The quote fits the movie, which is a classic with a 94 on Metacritic. "The Man Who Shot Liberty Valance" is all about how tall tales and legends helped shape the Old West. It zooms in on one story in particular — the intersection of the fates of future senator Ransom Stoddard (James Stewart), practical rancher Tom Doniphon (John Wayne), and wicked outlaw Liberty Valance (Lee Marvin). Valance terrorizes the town of Shinbone, while Stoddard wants to bring it closer to civilization and order. Tom stands somewhere in between the two — his intentions are good, but he lives by a violent code that Stoddard can't approve of. Something has to give ... and when it does, it will make history. But will the history be the truth?
John Ford directed a number of celebrated Westerns — several of which also appear on this list — but "The Man Who Shot Liberty Valance" is, as Roger Ebert points out, "the most pensive and thoughtful." The Chicago Reader seconded this, describing it as "a great film, rich in thought and feeling, composed in rhythms that vary from the elegiac to the spontaneous." If you want to see how lawless territories became lawful — and what was won and lost in the process — this is the film for you.
The Wild Bunch
"The Wild Bunch" earned its Metascore of 97 by drastically shaking up the Western template. This 1969 film pumped the genre full of controversial and unprecedented levels of cynicism and violence, giving us a Vietnam War-era look at all the supposed cowboy heroes of times gone by.

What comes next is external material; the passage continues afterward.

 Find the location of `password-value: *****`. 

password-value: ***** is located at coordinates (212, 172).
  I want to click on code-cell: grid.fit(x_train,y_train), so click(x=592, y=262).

The men in "The Wild Bunch" mostly live sordid lives. They're vicious outlaws with very little honor. They don't hesitate to kill, and they're quick to use human shields when they think it will help. Their whole world is one of cruelty and violence — this is a movie where even the children are sadists happy to crowd around and watch a scorpion be eaten alive by a swarm of fire ants. But just before this unrelenting parade of misery and cutthroat behavior becomes too much, director Sam Peckinpah tosses in an actual moral dilemma. One member of the gang is kidnapped and tortured. Can the others bring themselves to risk their lives for him?
While the movie certainly attracted plenty of criticism for its viciousness, time has definitely been on its side. In a retrospective review, Rolling Stone said, "The hard action, bracing wit, and mournful grace of Peckinpah's cowboy classic shames every new movie around. It's a towering achievement that grows more riveting and resonant with the years." In other words, it still hits as hard as ever, and it can still surprise you.

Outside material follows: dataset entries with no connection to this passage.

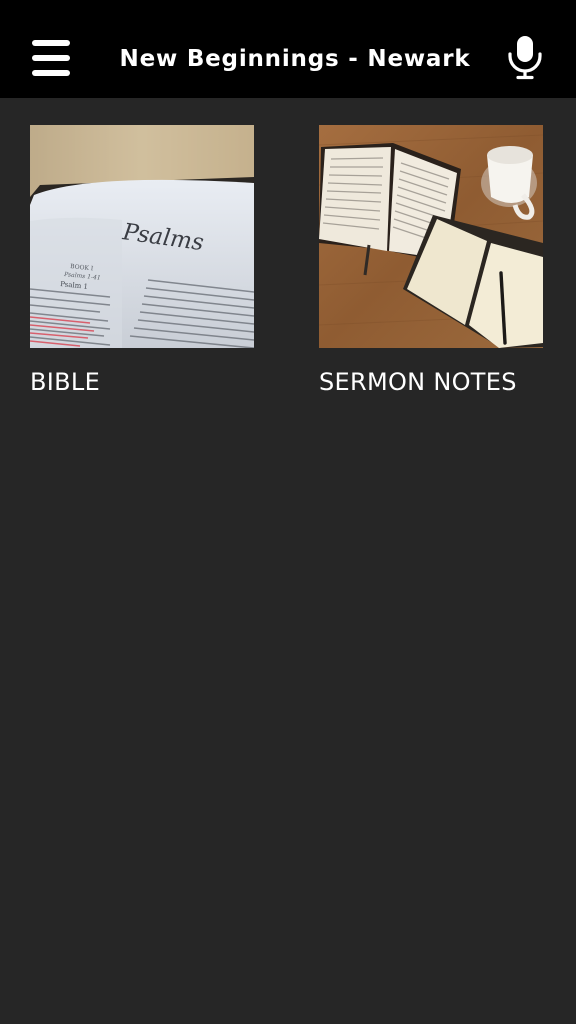 This screenshot has width=576, height=1024. What do you see at coordinates (431, 236) in the screenshot?
I see `bible-notebook-coffee-image` at bounding box center [431, 236].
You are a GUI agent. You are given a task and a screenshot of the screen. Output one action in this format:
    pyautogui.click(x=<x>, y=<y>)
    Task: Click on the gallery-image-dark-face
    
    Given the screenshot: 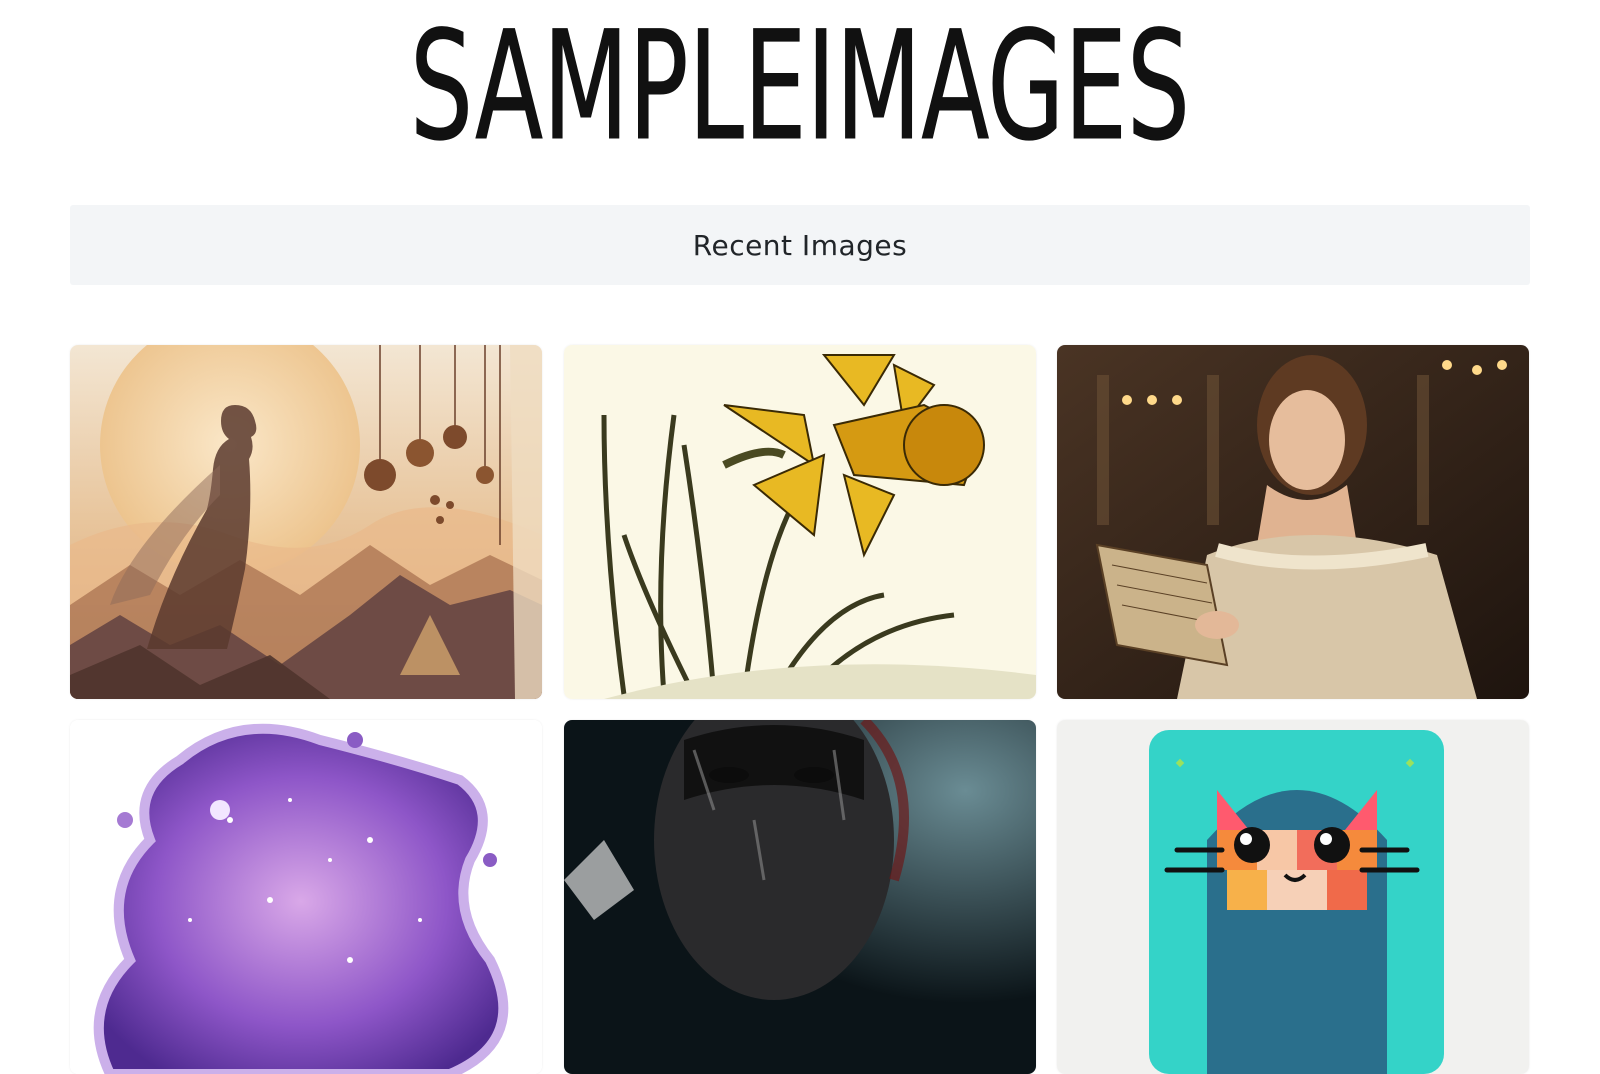 What is the action you would take?
    pyautogui.click(x=800, y=897)
    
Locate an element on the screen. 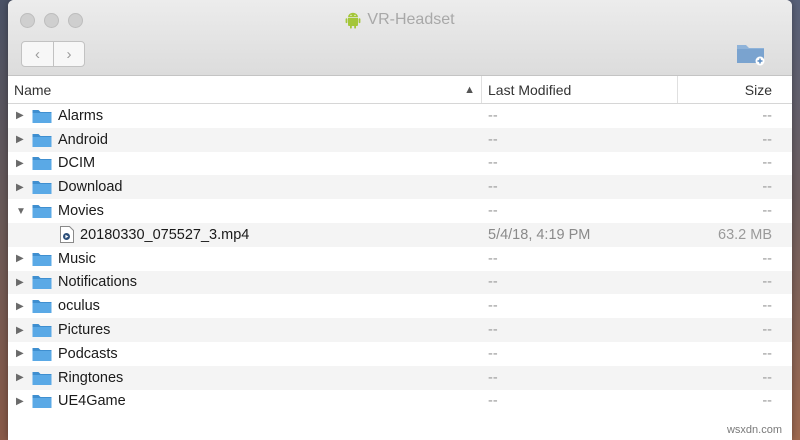 The height and width of the screenshot is (440, 800). column-last-modified-label: Last Modified is located at coordinates (530, 90).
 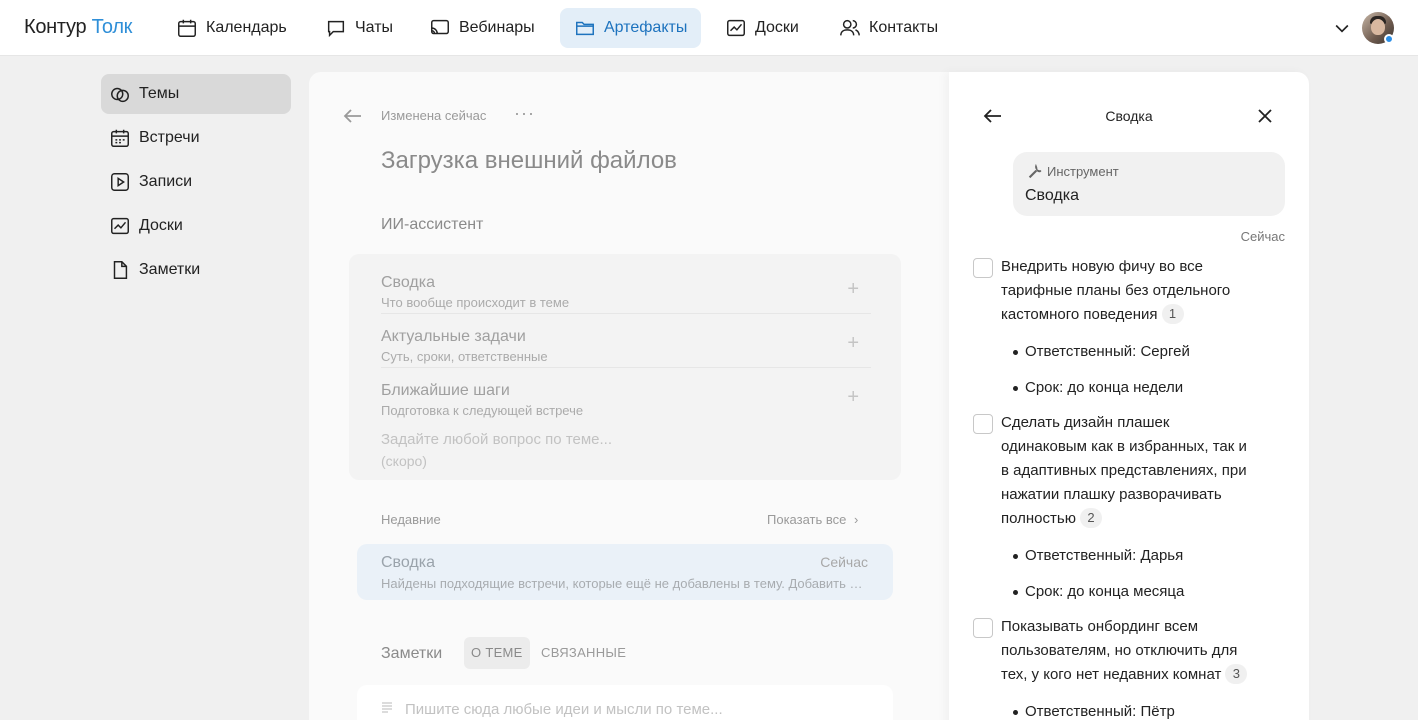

The Treasure of the Sierra Madre
The top-rated Western on Metacritic, with a score of 98, "The Treasure of the Sierra" is famous for its grim, tragic portrayals of greed in action. Humphrey Bogart plays Fred C. Dobbs, a down-on-his-luck man whose health and sanity unravel over the course of the film. That's what can happen when you go prospecting — even when you find gold, you tend to lose everything else.

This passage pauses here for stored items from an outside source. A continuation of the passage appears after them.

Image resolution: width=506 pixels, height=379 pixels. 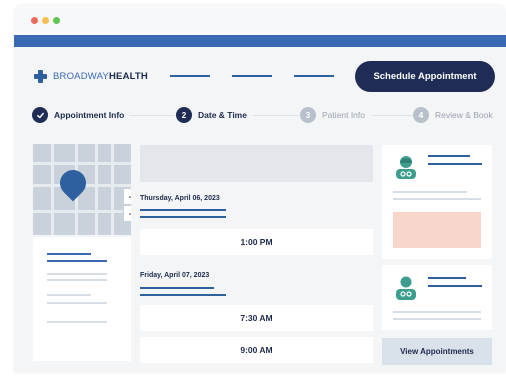 I want to click on zoom-in-button: +, so click(x=127, y=196).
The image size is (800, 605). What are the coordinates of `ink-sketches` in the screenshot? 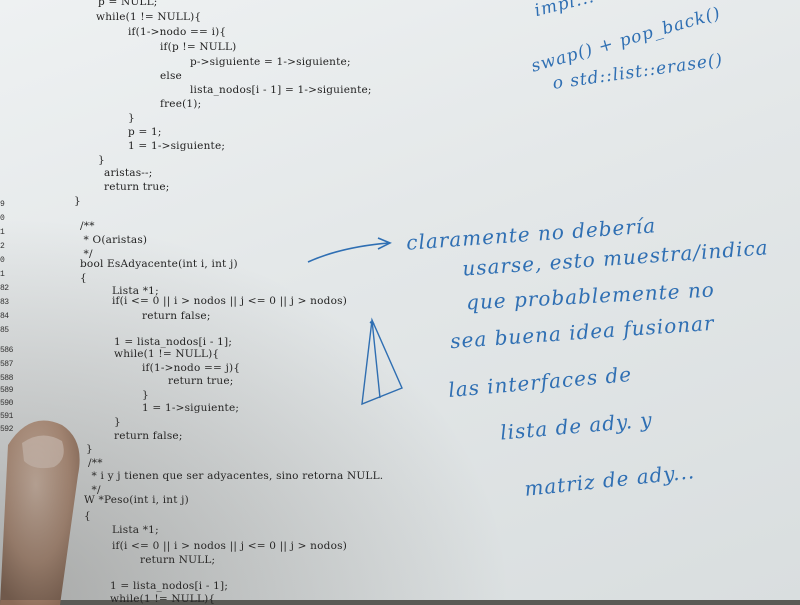 It's located at (355, 322).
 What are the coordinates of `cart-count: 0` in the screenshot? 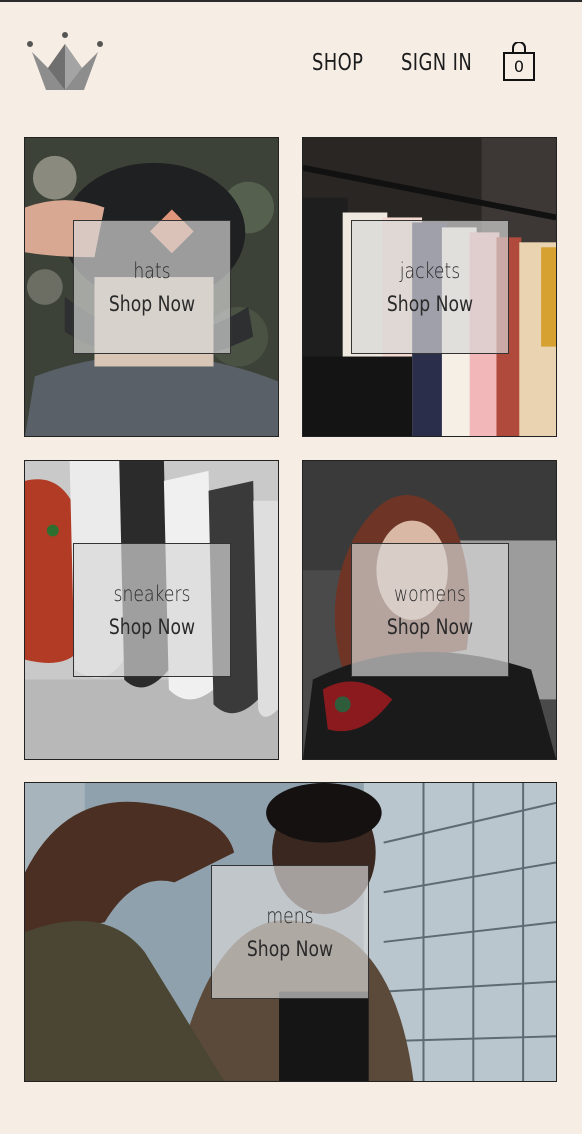 It's located at (519, 66).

Dobbs — along with his friends, Howard (Walter Huston) and Curtin (Tim Holt) — go out into the Sierra Madre mountains to dig for gold. The surroundings are inhospitable, the work is exhausting, and the men are increasingly paranoid. Will one of them take all the gold and run off? Will they be ambushed and robbed? The tension is almost unbearable, and Bogart vividly evokes Dobbs' fraying mental state. It all leads up to a tragic, ironic twist that even "The Twilight Zone" would envy.
The film still stands as one of the few to have a perfect Rotten Tomatoes score, and to sum it all up, Slant says, "Partly realistic, partly poetic ... [and] fully moral, this deservingly canonized behemoth is one of the relatively few films that transcends the medium to become a mandatory viewing experience for anyone that identifies themselves as a human being, period." Be a human being, and watch "The Treasure of the Sierra Madre." And get uneasy thinking about how you might act if you had a fortune on your hands.